(Collected data entries)
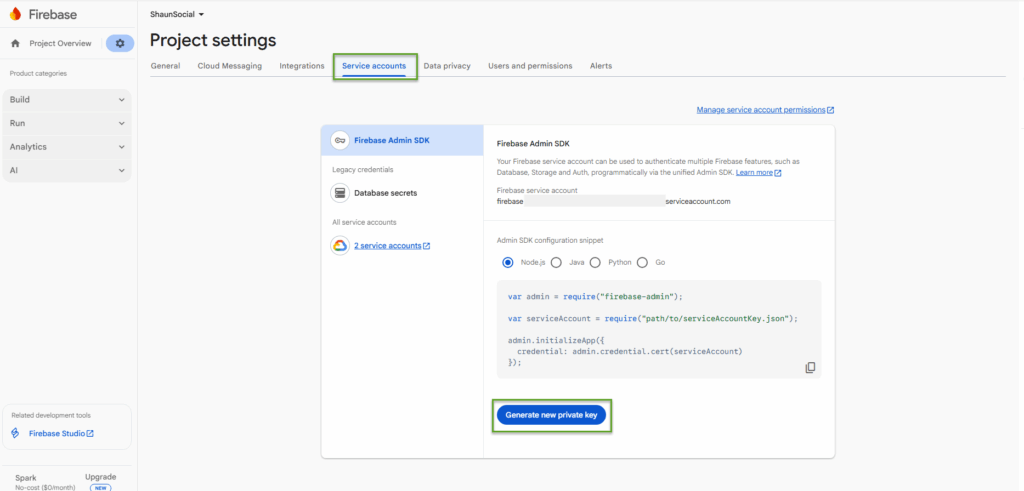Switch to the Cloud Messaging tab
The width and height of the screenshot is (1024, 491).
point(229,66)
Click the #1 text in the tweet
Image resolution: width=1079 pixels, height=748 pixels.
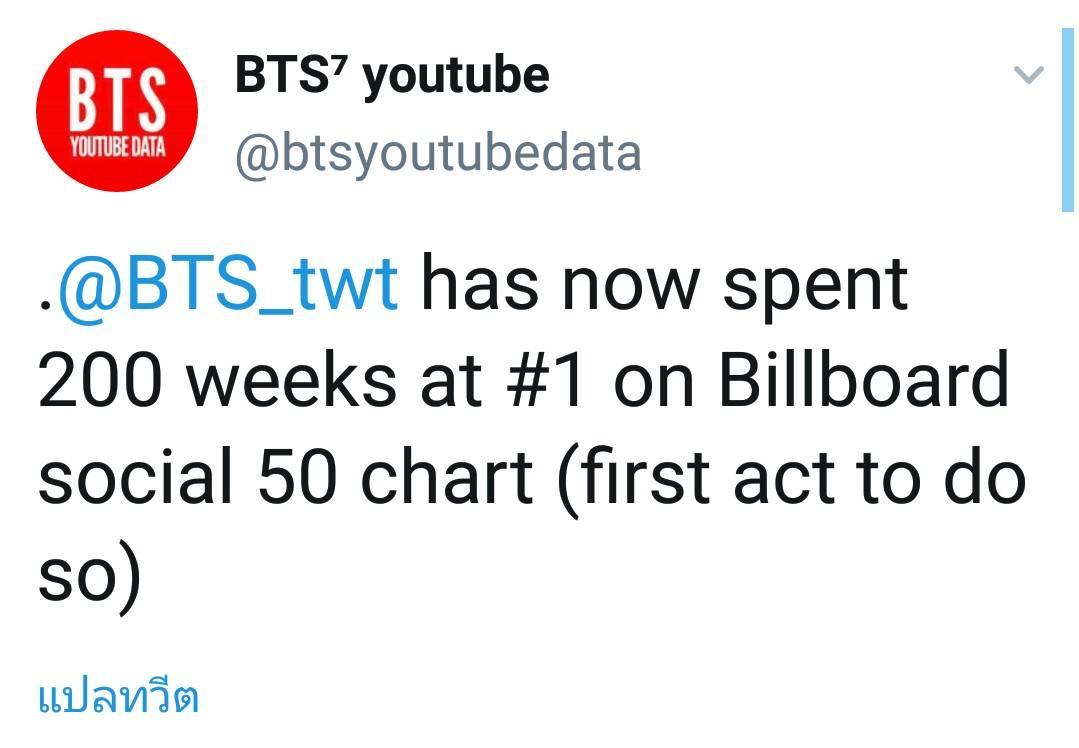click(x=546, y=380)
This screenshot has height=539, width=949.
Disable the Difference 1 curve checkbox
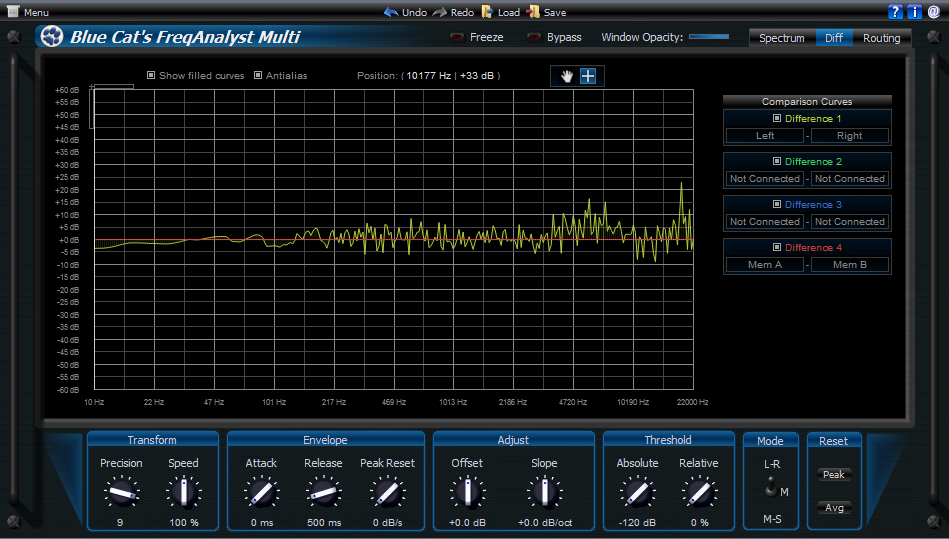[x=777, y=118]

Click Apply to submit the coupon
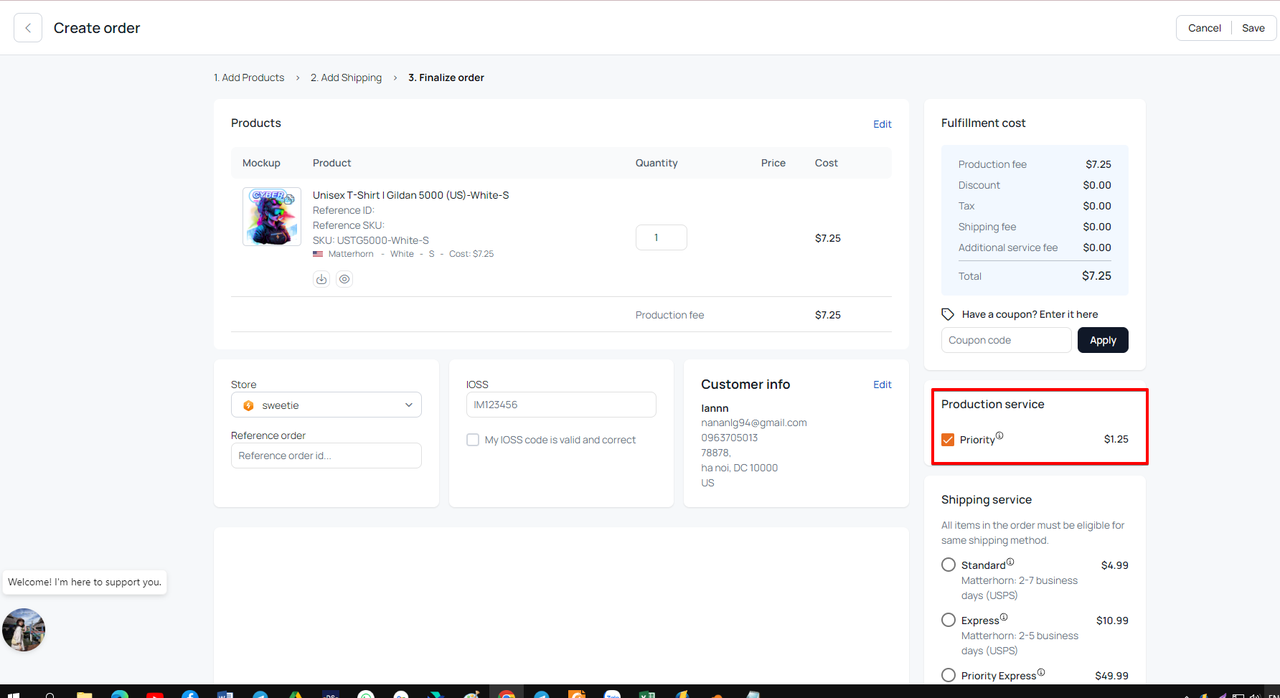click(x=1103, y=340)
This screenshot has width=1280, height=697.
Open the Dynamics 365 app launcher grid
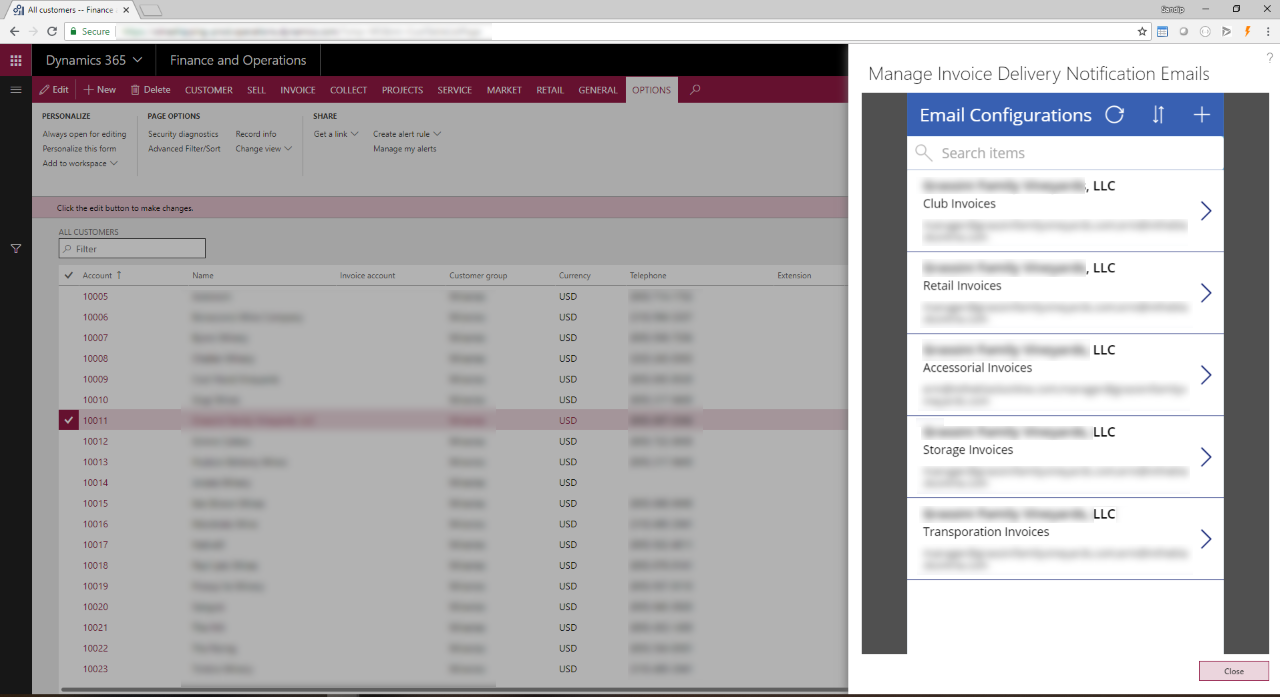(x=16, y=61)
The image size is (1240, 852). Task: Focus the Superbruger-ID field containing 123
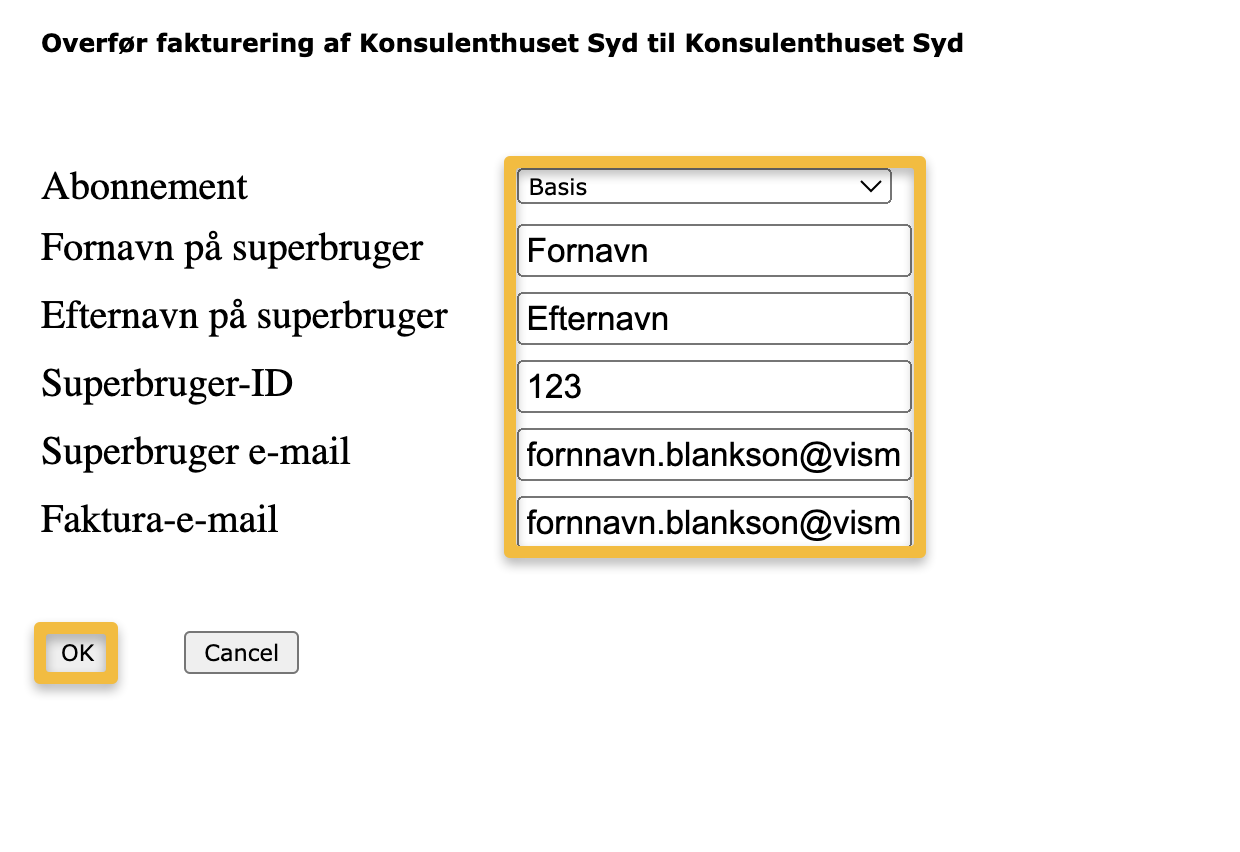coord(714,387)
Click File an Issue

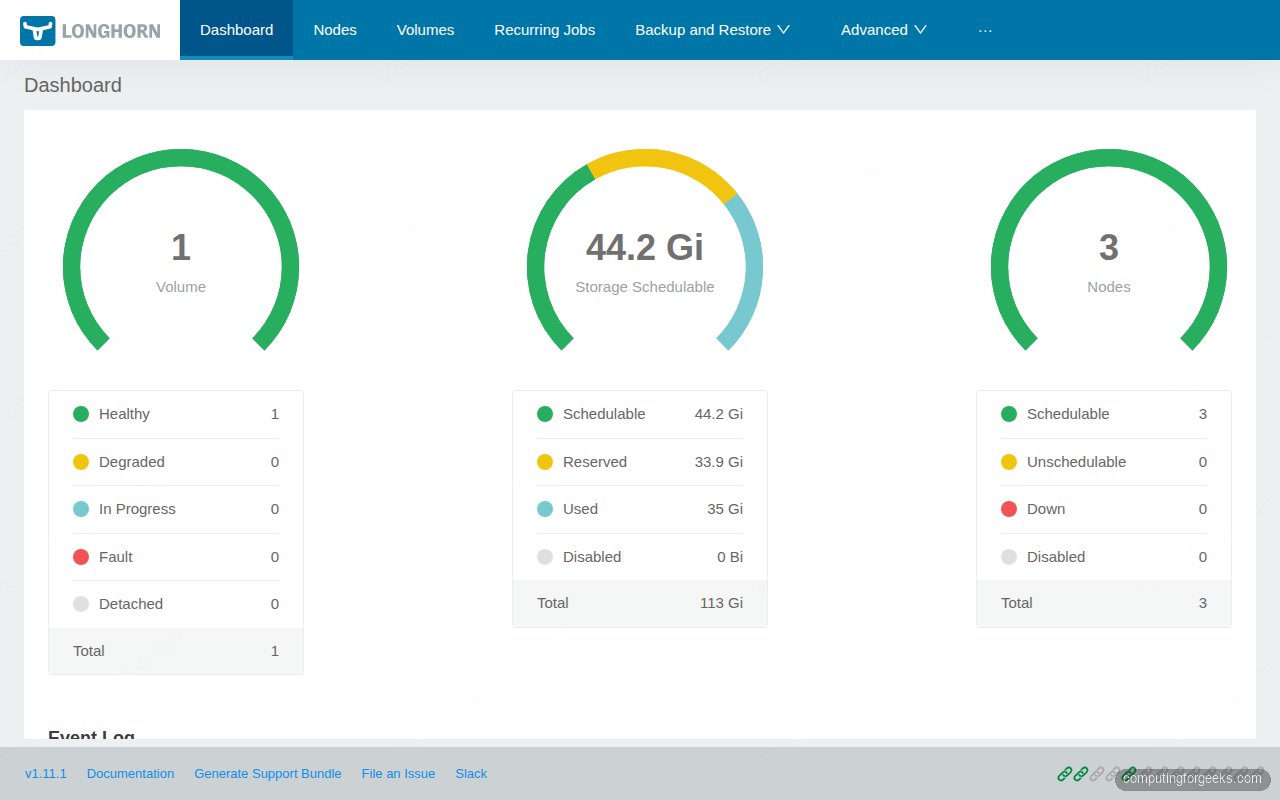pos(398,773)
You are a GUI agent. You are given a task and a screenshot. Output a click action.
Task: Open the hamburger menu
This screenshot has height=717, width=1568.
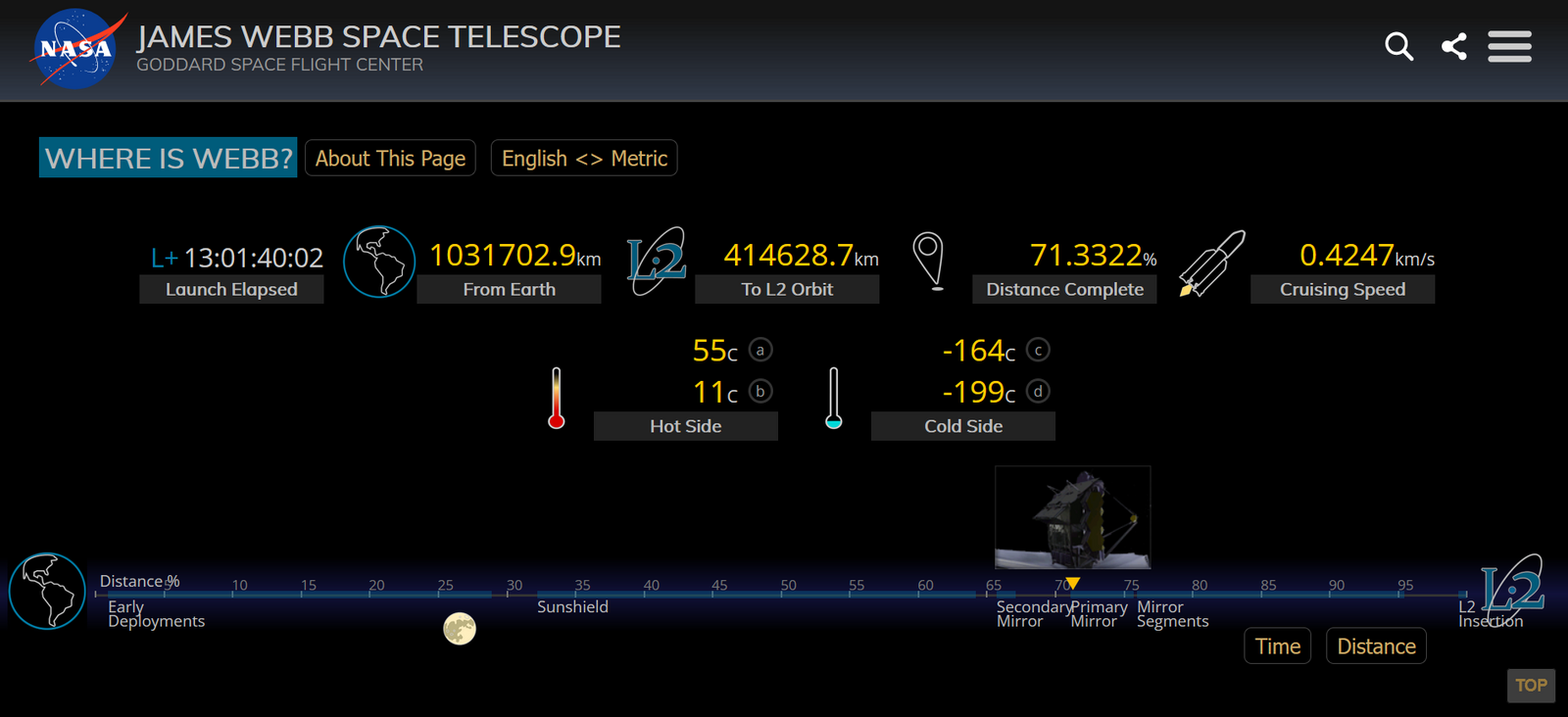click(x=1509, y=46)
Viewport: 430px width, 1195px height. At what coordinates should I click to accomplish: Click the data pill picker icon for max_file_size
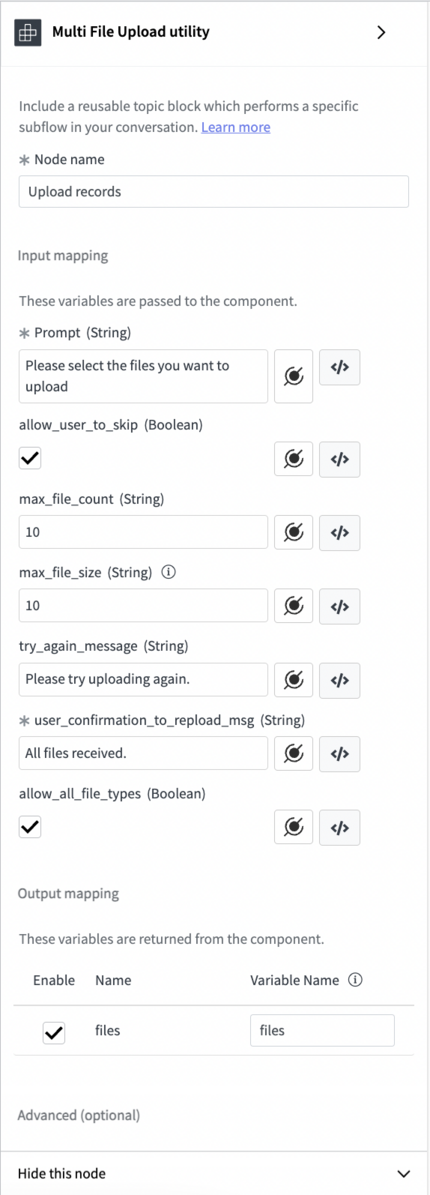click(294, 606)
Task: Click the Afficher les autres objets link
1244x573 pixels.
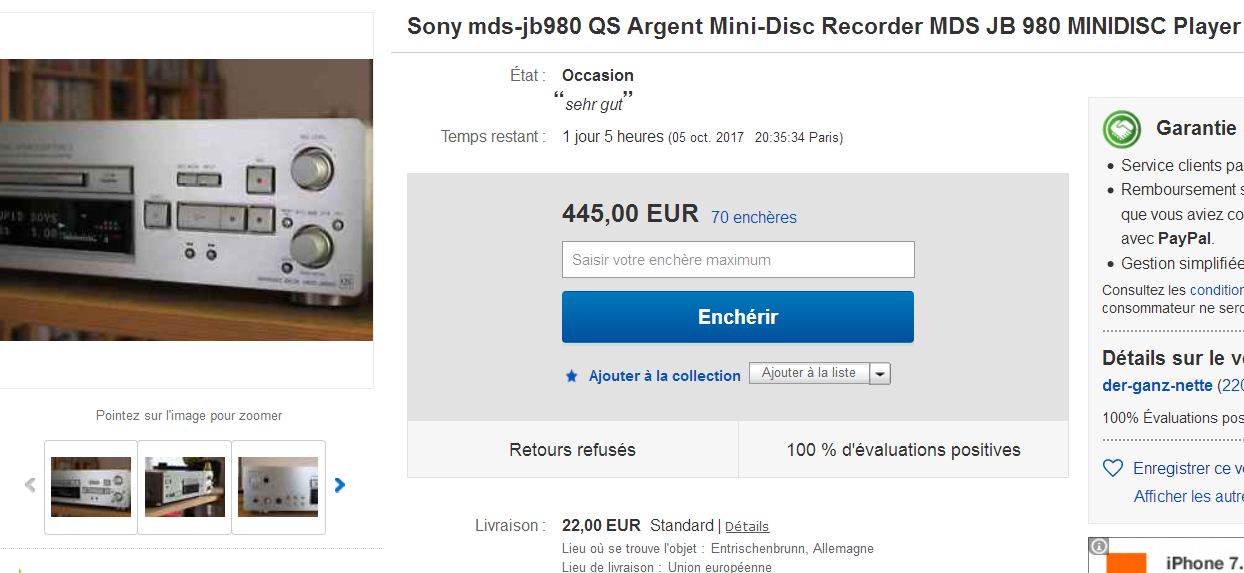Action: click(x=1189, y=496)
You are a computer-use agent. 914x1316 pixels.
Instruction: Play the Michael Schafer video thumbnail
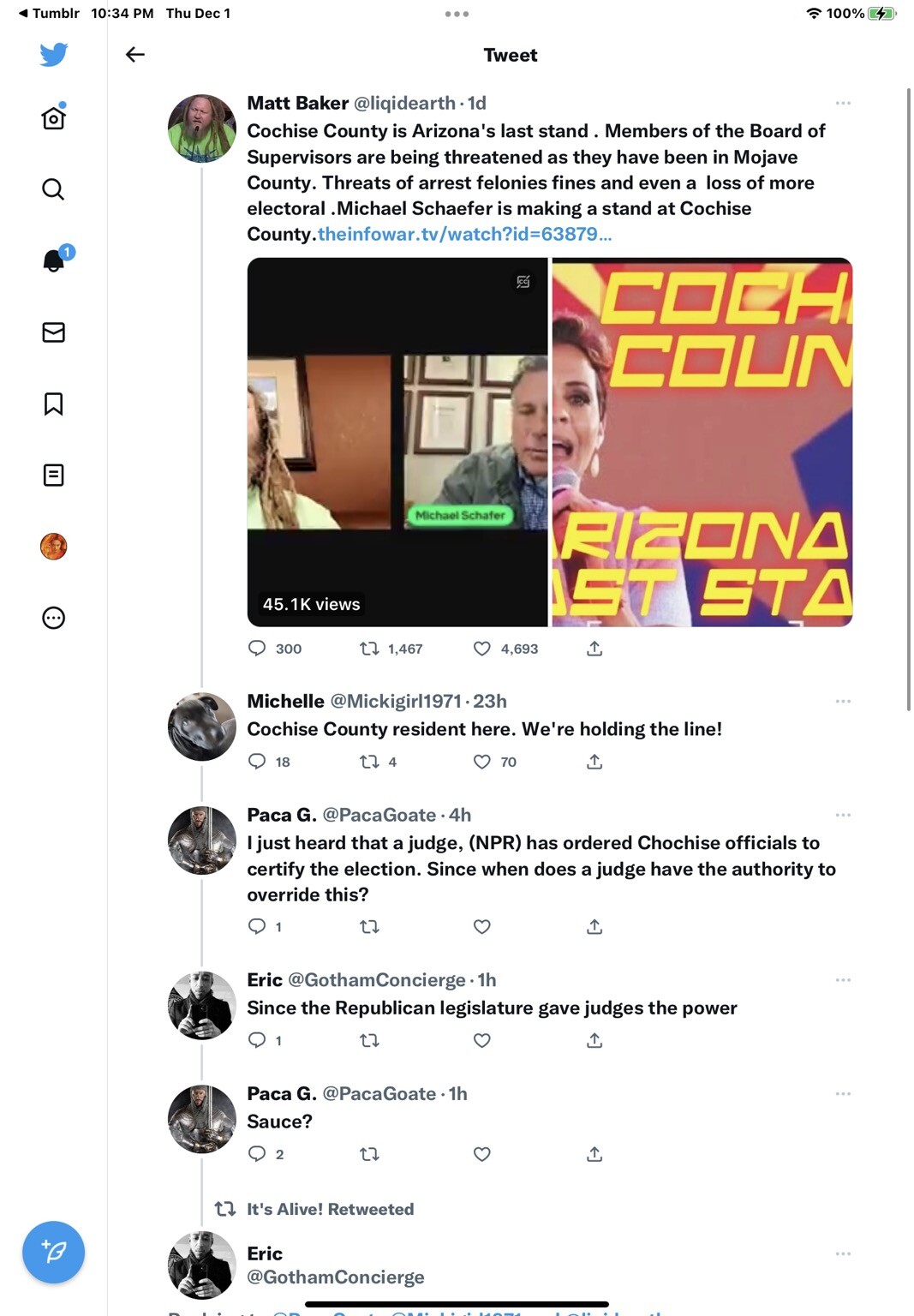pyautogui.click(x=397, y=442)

#### What is required:
With the pictures left out, output the lines from the one containing "You are a GUI" through the last line of the records above, exactly as they are.

#### Reply to the task:
You are a GUI agent. You are given a task and a screenshot. Output a click action.
Task: Open the hamburger menu
This screenshot has height=717, width=1568.
click(x=1509, y=46)
Viewport: 430px width, 1195px height. At what coordinates should I click to accomplish: Click the data pill picker icon for max_file_size
click(294, 606)
Task: Click the Afficher les autres objets link
1244x573 pixels.
Action: click(x=1189, y=496)
You are a computer-use agent. 914x1316 pixels.
Instruction: Play the Michael Schafer video thumbnail
pyautogui.click(x=397, y=442)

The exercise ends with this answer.